My first run-through with these croutons wasn’t absolutely successful. I followed the recipe exactly, but from the beginning, there were two things that I was uncertain about. One was the lack of salt. It’s not like tofu has so much flavor on its own that it can pass without anything extra to give it a boost. The other was the size that the tofu cubes were supposed to be cut into. They seemed big, but I wasn’t sure how much they would shrink after baking, so I kept them at the 1-inch cubes the recipe recommended.
The results were, sure enough, too big and too bland. The second time I made them, I cut the tofu into half-inch cubes and sprinkled some kosher salt over them before baking, and I liked them a lot more. The outsides are crispy, the insides are meaty, and the overall flavor is nutty. Their taste, texture, and nutrition make them a really great addition to salad.
One year ago: Potstickers
Tofu Croutons (adapted from Mark Bittman’s How to Cook Everything Vegetarian)
Enough croutons for 2-3 salad servings
I didn’t actually measure the salt when I sprinkled it on. I know I used too much, and I really don’t think you need much.
I only recently figured out that there’s two kinds of tofu – regular (or brick or Chinese) and silken (or Japanese). Regular is packed in water, not sold in the aseptic boxes. That’s what I used here. It has a chewier, “meatier” texture.
14 ounces firm tofu
¼ teaspoon kosher salt
1 tablespoon olive oil
1. Adjust an oven rack to the middle position and heat the oven to 400F.
2. Cut the block of tofu in half lengthwise (so from a rectangle into two flatter rectangles). Use a kitchen towel to press the tofu dry (or dry-ish – you don’t need to put tons of effort into this).

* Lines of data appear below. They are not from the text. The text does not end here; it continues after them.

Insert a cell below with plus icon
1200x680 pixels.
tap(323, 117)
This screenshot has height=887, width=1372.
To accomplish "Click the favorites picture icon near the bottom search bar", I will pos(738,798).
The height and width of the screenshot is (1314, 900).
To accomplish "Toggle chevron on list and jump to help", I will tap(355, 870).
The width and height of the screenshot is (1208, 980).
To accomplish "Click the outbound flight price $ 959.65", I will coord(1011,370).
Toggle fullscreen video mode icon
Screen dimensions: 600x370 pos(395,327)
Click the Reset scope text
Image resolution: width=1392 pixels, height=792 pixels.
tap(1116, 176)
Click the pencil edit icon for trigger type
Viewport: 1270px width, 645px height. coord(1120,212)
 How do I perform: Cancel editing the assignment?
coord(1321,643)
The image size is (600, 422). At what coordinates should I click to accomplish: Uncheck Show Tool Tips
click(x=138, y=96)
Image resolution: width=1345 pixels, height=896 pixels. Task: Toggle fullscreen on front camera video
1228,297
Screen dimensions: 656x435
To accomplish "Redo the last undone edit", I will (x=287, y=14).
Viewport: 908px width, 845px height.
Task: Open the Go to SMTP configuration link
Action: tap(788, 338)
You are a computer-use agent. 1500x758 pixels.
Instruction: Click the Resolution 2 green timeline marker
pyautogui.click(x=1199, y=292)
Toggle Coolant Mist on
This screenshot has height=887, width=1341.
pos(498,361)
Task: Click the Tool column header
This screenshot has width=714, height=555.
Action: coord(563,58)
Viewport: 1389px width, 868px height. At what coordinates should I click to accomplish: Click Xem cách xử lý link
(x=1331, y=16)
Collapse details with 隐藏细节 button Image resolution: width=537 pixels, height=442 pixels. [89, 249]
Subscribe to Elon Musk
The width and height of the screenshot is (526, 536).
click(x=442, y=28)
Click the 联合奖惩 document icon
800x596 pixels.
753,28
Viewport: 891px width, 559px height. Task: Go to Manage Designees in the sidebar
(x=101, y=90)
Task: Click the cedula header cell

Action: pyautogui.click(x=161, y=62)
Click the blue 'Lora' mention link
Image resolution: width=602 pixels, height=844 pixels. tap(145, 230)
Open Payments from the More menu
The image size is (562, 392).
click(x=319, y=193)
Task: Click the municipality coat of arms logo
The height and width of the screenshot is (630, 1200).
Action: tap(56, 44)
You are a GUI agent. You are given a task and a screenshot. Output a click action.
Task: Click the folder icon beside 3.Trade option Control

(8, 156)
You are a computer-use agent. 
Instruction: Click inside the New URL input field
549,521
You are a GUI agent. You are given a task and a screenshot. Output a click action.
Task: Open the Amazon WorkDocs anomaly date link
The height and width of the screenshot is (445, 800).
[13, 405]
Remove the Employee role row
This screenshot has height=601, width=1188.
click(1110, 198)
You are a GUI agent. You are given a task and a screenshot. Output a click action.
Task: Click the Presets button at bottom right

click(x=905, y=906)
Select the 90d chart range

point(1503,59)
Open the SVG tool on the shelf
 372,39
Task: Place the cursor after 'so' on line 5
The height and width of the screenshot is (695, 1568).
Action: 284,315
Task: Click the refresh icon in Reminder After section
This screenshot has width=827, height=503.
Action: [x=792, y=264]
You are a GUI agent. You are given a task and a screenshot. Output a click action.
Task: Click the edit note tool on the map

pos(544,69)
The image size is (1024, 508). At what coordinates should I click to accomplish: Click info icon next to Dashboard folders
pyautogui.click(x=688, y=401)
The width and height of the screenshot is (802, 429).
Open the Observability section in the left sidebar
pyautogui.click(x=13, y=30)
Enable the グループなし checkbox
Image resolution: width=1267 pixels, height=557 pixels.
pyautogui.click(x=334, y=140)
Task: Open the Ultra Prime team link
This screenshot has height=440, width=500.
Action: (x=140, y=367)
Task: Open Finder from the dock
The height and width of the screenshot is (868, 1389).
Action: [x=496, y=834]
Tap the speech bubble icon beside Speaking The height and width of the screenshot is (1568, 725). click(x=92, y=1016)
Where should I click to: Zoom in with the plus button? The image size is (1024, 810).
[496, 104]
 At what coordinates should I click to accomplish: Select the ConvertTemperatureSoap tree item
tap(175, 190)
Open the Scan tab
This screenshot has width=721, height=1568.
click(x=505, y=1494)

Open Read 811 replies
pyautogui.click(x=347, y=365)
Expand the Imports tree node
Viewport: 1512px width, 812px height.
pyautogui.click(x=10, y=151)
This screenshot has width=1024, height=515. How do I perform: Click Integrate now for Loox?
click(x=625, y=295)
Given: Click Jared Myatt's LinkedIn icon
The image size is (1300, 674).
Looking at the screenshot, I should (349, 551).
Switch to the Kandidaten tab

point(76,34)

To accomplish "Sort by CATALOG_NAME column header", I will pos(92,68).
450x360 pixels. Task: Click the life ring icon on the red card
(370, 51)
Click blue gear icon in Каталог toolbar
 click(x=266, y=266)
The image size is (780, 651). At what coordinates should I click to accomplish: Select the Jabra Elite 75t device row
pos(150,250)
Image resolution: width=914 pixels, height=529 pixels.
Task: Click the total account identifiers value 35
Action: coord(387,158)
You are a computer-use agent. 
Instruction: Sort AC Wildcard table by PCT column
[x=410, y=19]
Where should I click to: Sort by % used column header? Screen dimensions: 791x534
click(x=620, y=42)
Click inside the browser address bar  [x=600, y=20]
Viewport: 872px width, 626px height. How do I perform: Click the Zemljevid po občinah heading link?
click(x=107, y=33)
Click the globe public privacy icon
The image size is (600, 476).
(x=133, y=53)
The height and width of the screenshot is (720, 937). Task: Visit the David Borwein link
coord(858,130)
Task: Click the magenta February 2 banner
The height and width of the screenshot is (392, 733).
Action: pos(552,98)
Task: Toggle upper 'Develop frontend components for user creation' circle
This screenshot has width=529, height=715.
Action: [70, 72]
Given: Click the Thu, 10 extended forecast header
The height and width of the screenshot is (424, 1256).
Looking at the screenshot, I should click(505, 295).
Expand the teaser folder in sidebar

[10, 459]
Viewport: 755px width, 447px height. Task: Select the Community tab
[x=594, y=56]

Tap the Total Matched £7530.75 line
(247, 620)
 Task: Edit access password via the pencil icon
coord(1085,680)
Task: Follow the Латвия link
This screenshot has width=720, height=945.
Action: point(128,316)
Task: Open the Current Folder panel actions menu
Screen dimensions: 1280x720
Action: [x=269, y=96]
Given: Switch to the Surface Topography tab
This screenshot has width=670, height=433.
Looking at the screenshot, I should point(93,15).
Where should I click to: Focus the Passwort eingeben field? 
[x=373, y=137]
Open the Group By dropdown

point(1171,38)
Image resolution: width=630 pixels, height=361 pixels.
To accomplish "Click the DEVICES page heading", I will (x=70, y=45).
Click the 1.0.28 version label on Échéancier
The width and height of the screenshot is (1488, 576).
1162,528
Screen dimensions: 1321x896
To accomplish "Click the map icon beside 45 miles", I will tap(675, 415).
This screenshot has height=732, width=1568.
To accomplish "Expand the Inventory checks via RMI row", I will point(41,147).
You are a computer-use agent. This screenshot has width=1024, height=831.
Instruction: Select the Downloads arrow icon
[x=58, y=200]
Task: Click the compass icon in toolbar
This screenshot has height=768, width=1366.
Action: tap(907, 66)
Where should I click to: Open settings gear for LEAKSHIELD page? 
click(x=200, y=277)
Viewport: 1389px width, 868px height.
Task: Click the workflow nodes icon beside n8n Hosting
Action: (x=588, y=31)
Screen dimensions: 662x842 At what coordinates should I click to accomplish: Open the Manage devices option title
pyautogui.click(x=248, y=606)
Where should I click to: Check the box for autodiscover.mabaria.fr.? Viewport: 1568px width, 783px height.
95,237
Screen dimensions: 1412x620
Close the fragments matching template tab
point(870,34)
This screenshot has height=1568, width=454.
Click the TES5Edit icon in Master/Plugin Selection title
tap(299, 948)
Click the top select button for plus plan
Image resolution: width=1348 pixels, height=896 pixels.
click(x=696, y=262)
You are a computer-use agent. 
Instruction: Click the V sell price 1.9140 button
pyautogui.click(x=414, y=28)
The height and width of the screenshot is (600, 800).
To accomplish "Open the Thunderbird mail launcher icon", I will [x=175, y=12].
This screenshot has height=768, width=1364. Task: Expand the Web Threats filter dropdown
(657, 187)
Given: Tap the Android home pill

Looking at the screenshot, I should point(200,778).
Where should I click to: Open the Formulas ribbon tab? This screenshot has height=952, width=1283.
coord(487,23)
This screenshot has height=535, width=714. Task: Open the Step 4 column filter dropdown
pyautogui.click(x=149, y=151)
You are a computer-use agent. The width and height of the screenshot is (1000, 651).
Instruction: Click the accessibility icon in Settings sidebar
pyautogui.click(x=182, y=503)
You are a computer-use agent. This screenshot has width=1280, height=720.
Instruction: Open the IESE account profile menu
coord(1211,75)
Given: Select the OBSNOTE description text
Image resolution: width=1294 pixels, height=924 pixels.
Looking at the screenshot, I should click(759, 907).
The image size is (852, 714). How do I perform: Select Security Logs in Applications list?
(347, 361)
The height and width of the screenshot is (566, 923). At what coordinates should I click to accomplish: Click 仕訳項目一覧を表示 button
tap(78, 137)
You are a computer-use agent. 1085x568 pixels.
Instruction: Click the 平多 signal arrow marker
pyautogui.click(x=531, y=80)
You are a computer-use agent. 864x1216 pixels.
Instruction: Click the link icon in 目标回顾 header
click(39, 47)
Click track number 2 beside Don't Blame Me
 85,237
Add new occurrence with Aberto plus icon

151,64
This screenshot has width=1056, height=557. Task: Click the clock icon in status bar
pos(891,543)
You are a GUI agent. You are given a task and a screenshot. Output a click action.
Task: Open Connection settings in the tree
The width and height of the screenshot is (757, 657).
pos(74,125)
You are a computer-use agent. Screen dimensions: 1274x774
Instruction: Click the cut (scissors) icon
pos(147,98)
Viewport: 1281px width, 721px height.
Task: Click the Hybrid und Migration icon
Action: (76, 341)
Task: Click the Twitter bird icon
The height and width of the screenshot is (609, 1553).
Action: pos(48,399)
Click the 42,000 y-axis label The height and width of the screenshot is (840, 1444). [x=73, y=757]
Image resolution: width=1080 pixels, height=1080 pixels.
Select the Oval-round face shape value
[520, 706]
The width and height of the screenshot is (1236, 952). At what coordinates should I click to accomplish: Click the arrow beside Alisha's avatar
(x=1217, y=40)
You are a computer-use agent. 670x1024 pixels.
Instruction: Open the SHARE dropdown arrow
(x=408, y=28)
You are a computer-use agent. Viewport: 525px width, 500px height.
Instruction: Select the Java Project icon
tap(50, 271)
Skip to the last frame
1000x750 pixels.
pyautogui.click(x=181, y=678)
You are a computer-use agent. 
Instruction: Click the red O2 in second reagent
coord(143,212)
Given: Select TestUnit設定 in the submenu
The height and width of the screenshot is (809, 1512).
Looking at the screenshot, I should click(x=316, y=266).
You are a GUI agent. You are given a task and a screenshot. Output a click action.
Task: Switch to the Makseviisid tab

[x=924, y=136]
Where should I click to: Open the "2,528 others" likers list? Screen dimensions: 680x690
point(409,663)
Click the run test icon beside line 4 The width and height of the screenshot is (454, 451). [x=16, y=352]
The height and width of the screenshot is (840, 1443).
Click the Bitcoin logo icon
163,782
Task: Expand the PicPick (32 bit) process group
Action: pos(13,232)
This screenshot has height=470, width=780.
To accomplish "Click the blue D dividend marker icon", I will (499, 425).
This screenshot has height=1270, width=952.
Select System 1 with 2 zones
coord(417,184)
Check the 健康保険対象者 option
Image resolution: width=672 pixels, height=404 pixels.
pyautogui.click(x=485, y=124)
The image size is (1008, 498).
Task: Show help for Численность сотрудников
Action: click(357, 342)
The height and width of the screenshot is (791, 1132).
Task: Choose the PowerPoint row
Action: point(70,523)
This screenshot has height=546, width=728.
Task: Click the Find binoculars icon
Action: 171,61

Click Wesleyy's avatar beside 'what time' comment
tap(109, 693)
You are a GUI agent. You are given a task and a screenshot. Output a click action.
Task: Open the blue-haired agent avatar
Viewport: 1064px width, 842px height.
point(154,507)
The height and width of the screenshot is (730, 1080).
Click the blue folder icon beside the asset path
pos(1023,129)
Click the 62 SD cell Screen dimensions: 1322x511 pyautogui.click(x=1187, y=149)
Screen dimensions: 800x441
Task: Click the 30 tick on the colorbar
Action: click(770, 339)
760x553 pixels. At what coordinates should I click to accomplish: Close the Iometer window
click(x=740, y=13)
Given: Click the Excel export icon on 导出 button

3. Cut the slices into ½-inch cubes. Put the cubes on a parchment-lined baking mat and sprinkle with the salt and drizzle with the oil. Toss gently to coat.
4. Bake at 400F for about an hour, until evenly browned. There’s no need to rotate them; they’ll brown evenly. Leftovers can be stored in the refrigerator for up to 3 days. Bring to room temperature before using.